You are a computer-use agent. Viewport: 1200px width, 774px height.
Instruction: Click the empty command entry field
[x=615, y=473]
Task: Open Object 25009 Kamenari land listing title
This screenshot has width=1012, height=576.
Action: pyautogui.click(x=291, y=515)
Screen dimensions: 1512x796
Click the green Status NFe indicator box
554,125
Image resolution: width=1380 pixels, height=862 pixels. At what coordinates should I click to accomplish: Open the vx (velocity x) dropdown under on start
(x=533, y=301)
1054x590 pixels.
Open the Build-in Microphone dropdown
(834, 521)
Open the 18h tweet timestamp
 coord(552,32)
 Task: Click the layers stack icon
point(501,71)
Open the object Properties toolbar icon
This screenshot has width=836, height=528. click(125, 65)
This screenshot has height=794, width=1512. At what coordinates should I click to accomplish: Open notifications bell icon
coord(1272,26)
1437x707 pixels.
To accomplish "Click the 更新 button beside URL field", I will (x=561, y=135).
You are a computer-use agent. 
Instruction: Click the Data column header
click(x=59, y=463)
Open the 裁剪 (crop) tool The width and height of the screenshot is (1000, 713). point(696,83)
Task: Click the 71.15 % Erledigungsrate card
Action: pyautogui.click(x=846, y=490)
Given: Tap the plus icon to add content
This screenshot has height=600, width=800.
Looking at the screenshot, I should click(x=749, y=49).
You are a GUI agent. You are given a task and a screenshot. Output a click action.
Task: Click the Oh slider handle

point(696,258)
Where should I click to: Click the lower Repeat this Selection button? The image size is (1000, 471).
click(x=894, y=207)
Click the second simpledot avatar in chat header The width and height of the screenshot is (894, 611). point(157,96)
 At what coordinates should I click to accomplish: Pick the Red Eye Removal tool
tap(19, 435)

□ □ □

The entries above hold a line with "1437x707 pixels." and a later line with "Click the second". Write out exactly those lines and all lines between, nothing more.

1437x707 pixels.
To accomplish "Click the 更新 button beside URL field", I will (x=561, y=135).
You are a computer-use agent. 
Instruction: Click the Data column header
click(x=59, y=463)
Open the 裁剪 (crop) tool The width and height of the screenshot is (1000, 713). point(696,83)
Task: Click the 71.15 % Erledigungsrate card
Action: pyautogui.click(x=846, y=490)
Given: Tap the plus icon to add content
This screenshot has height=600, width=800.
Looking at the screenshot, I should click(x=749, y=49).
You are a GUI agent. You are given a task and a screenshot. Output a click action.
Task: Click the Oh slider handle

point(696,258)
Where should I click to: Click the lower Repeat this Selection button? The image size is (1000, 471).
click(x=894, y=207)
Click the second simpledot avatar in chat header The width and height of the screenshot is (894, 611). point(157,96)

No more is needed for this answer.